A home electrification and solar pilot program for lower-income Cape Cod and Martha’s Vineyard residents is cutting participants’ energy bills nearly 60% and is expected to inform Massachusetts’ ongoing efforts to bring renewable energy and energy efficiency to all households.
“What the commonwealth has to have available, if we’re going to even hope to achieve our climate goals, is that there have to be options for people at every income level,” said Maggie Downey, chief administrative officer of the Cape Light Compact, the organization that administered the pilot.
The program, known as the Cape and Vineyard Electrification Offering, gave solar panels to all 55 participating households and heat pumps to 45 of those, most at no cost and some with a low co-payment, depending on income levels. Twelve households also received batteries, and some got electric dryers and stoves, to transition the homes completely off fossil fuels. Installations began in January 2024, and the final one wrapped up in May 2025.

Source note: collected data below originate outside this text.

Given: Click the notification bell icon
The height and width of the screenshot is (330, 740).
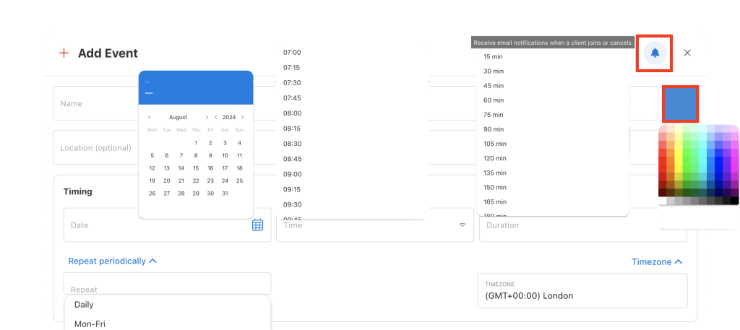Looking at the screenshot, I should point(655,53).
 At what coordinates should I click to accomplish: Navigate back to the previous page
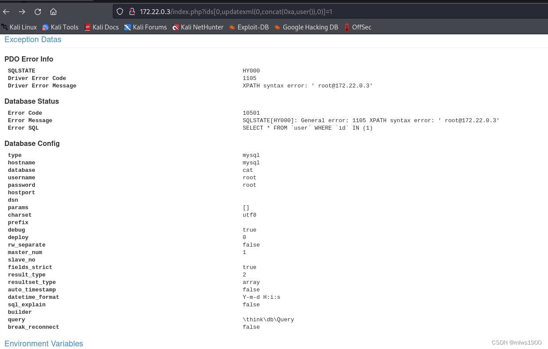coord(6,12)
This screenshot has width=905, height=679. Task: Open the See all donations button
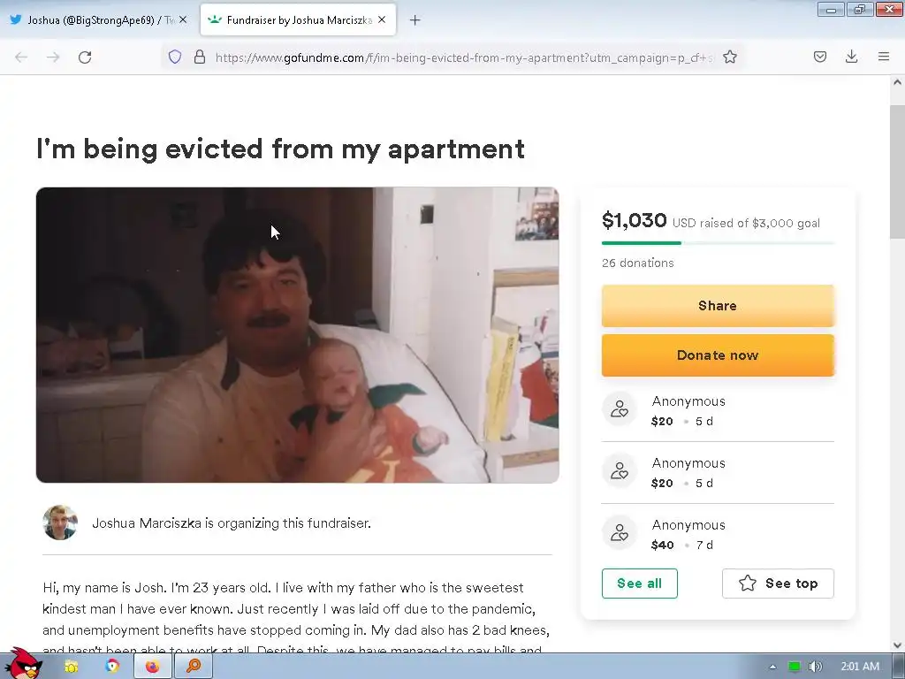(640, 584)

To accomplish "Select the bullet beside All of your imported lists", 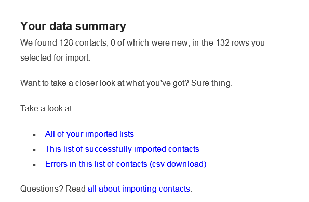I will [x=34, y=135].
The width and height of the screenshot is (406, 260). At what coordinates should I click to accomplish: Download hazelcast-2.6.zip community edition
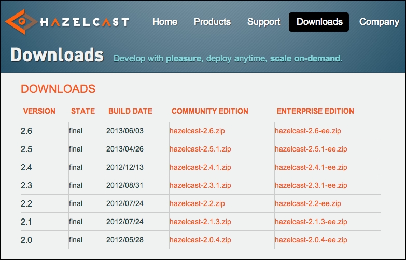point(197,131)
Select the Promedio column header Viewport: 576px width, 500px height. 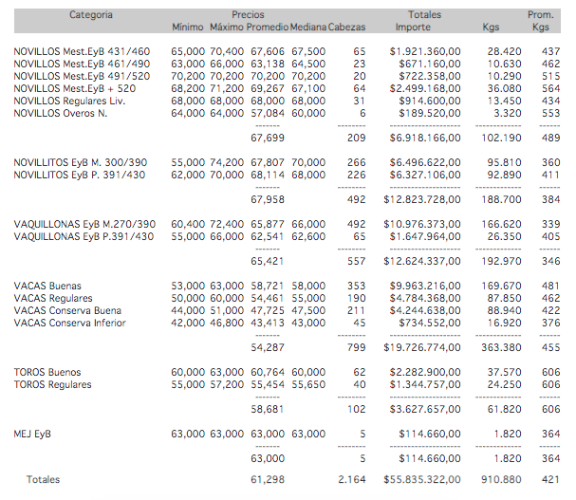pyautogui.click(x=267, y=28)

The results: The average household is saving some $150 per month on energy costs and reducing net electricity use by 59% by getting much of its needed power from the on-site solar panels, according to an analysis published by the consultancy Guidehouse at the end of last month. Perhaps unsurprisingly, participating residents are quite satisfied with these outcomes, giving the program an exceptionally good “net promoter score” of 71%.
“My costs are drastically lower,” said Judy Welch, a homeowner in the Cape Cod town of Chatham who was one of the first folks to sign on for the upgrades. “In the summer now, I don’t have any bills, and I have the air conditioning on the whole time.” Her winter energy bills have also dropped to nearly zero thanks to the solar-powered heat pumps; previously, Welch paid around $500 a month to run electric baseboard heating.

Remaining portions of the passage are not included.